Dec 11 2012
By Helen Albert, Senior medwireNews Reporter
Point-of-care ultrasound scanning can be used to diagnose pneumonia accurately in children and young people, show study findings.
Researchers led by James Tsung, from Mount Sinai School of Medicine in New York, USA, hope that their findings could help diagnose children with pneumonia in developing countries, where deaths from the disease are particularly high.
"The World Health Organization has estimated as many as three-quarters of the world's population, especially in the developing world, does not have access to any diagnostic imaging, such as chest X-ray, to detect pneumonia," said Tsung in a press statement.
"Many children treated with antibiotics may only have a viral infection - not pneumonia. Portable ultrasound machines can provide a more accurate diagnosis of pneumonia than a stethoscope."
Tsung and colleagues enrolled 200 patients under the age of 21 years to take part in their study. All patients had suspected community-acquired pneumonia and all diagnoses were checked using chest radiography.
The clinicians involved in the study had 1 hour of focused training in ultrasonography to diagnose pneumonia in children and young people.
As reported in the Archives of Pediatric and Adolescent Medicine, the patients were aged a median of 3 years and chest radiography diagnosed pneumonia in 18% of the group.
Ultrasonography, involving visualization of lung consolidation with sonographic air bronchograms, accurately diagnosed pneumonia in the majority of cases, with a sensitivity of 86%, a specificity of 89%, a positive likelihood ratio (LR) of 7.8, and a negative LR of 0.2.
In patients with lung consolidation of over 1 cm, point-of-care ultrasound was even more accurate, with a sensitivity of 86%, specificity of 97%, positive LR of 28.2, and negative LR of 0.1 for diagnosing pneumonia.
Kassa Darge and Aaron Chen (The Children's Hospital of Philadelphia, Pennsylvania, USA), the authors of an accompanying editorial, say that further studies are needed to confirm these results.
However, they conclude: "In the future, wherever the institutional infrastructure permits, in the diagnostic imaging algorithm for suspected pneumonia in children, ultrasonography may need to precede, augment, or even replace chest radiography."

Collected data entries:

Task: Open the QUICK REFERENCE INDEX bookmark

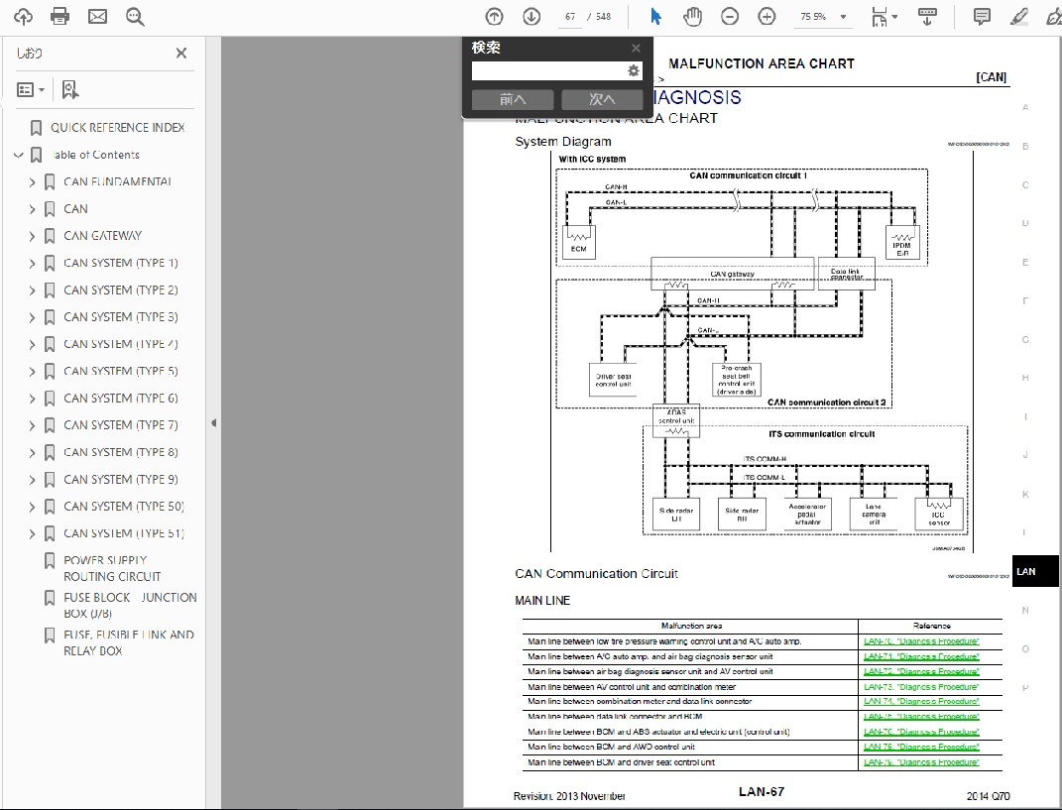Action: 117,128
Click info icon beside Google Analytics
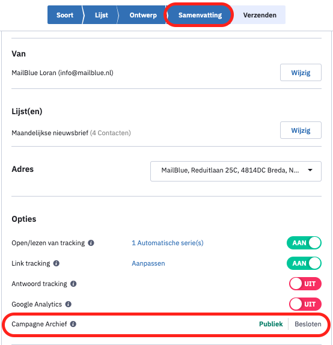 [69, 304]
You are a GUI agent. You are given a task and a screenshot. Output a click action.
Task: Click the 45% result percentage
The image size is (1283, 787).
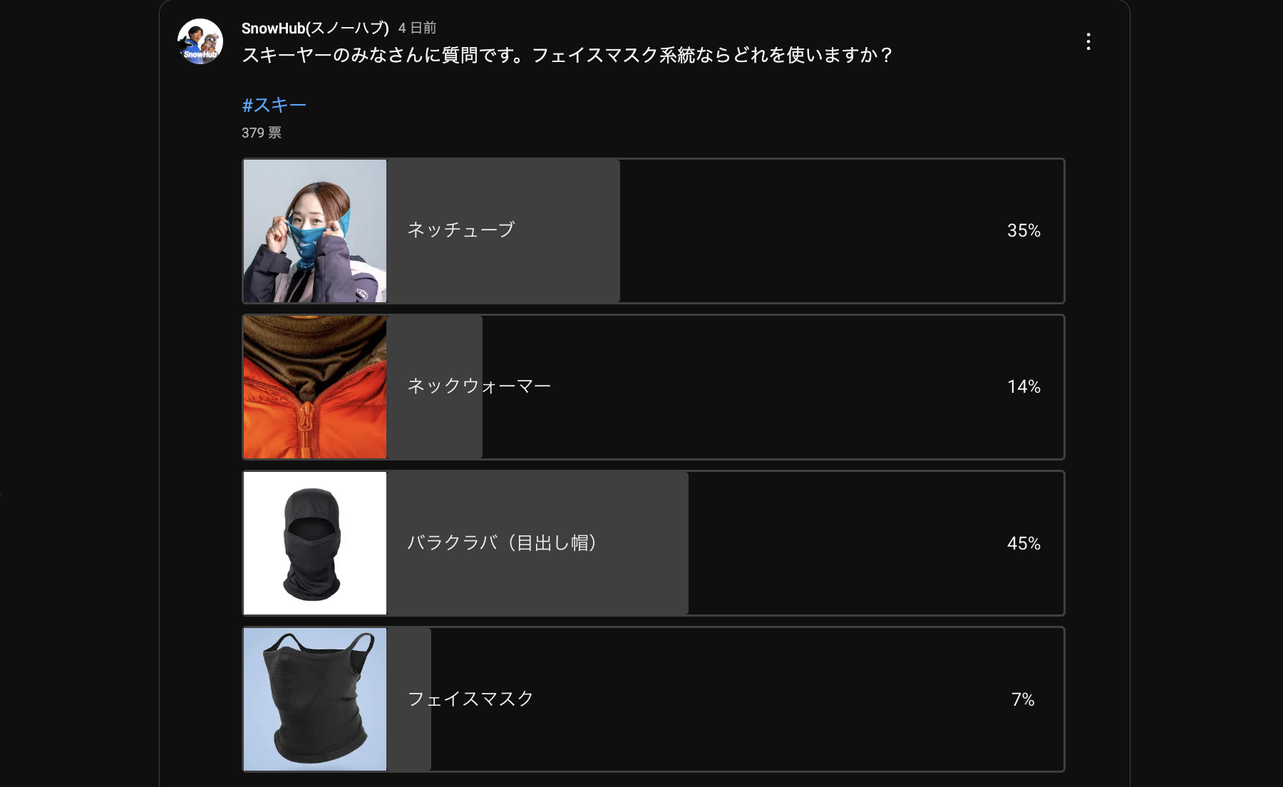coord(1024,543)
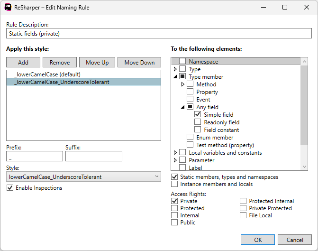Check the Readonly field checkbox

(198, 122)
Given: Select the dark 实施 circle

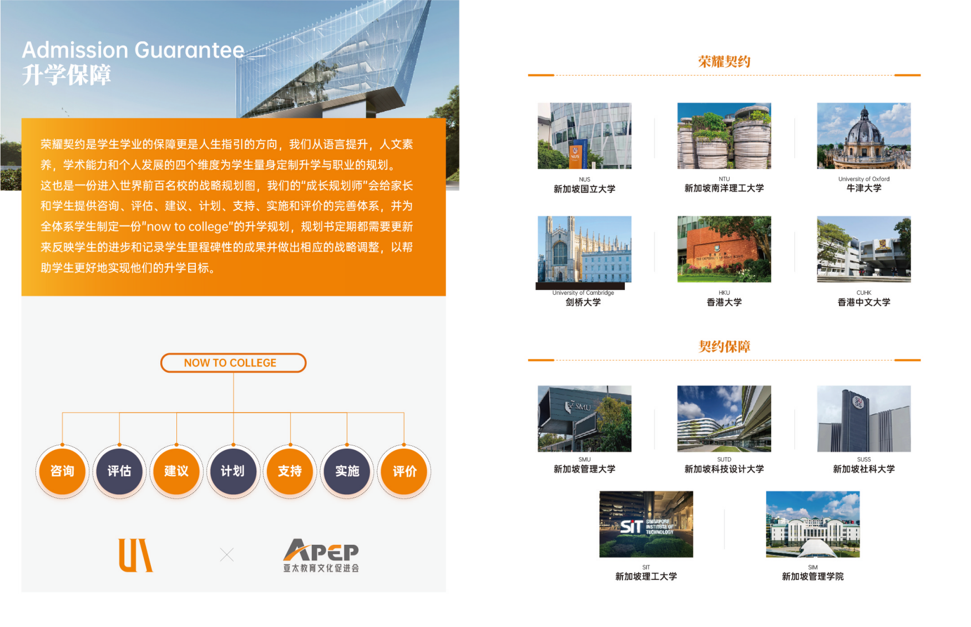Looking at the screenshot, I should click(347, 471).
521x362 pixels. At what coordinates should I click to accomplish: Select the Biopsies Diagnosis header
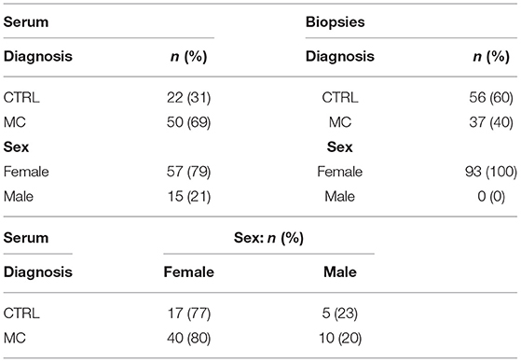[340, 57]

WHAT THIS EXERCISE ASKS:
1. For the article on ultrasound diagnosis of pneumonia in children, decide whether each statement agrees with the text: (a) the clinicians in the study received 1 hour of focused training in ultrasonography; (b) chest radiography diagnosed pneumonia in more than half of the patients; (c) the authors of the accompanying editorial call for further studies to confirm the results. Answer yes or no for each, quoting the deciding words.
2. Turn the paragraph of the pneumonia ultrasound article that begins "Ultrasonography, involving visualization" into a short list that keeps its main facts.
3. Please reproduce the part of the pneumonia ultrasound article starting at "Dec 11 2012" and ending at "show study findings.", word for word.

EXERCISE RESULTS:
1.
(a) Yes: "The clinicians involved in the study had 1 hour of focused training in ultrasonography to diagnose pneumonia in children and young people."
(b) No: "chest radiography diagnosed pneumonia in 18% of the group."
(c) Yes: "say that further studies are needed to confirm these results."

2.
- Method: ultrasonography, visualizing lung consolidation with sonographic air bronchograms
- Result: accurately diagnosed pneumonia in most cases
- Sensitivity: 86%
- Specificity: 89%
- Positive likelihood ratio: 7.8
- Negative likelihood ratio: 0.2

3.
Dec 11 2012
By Helen Albert, Senior medwireNews Reporter
Point-of-care ultrasound scanning can be used to diagnose pneumonia accurately in children and young people, show study findings.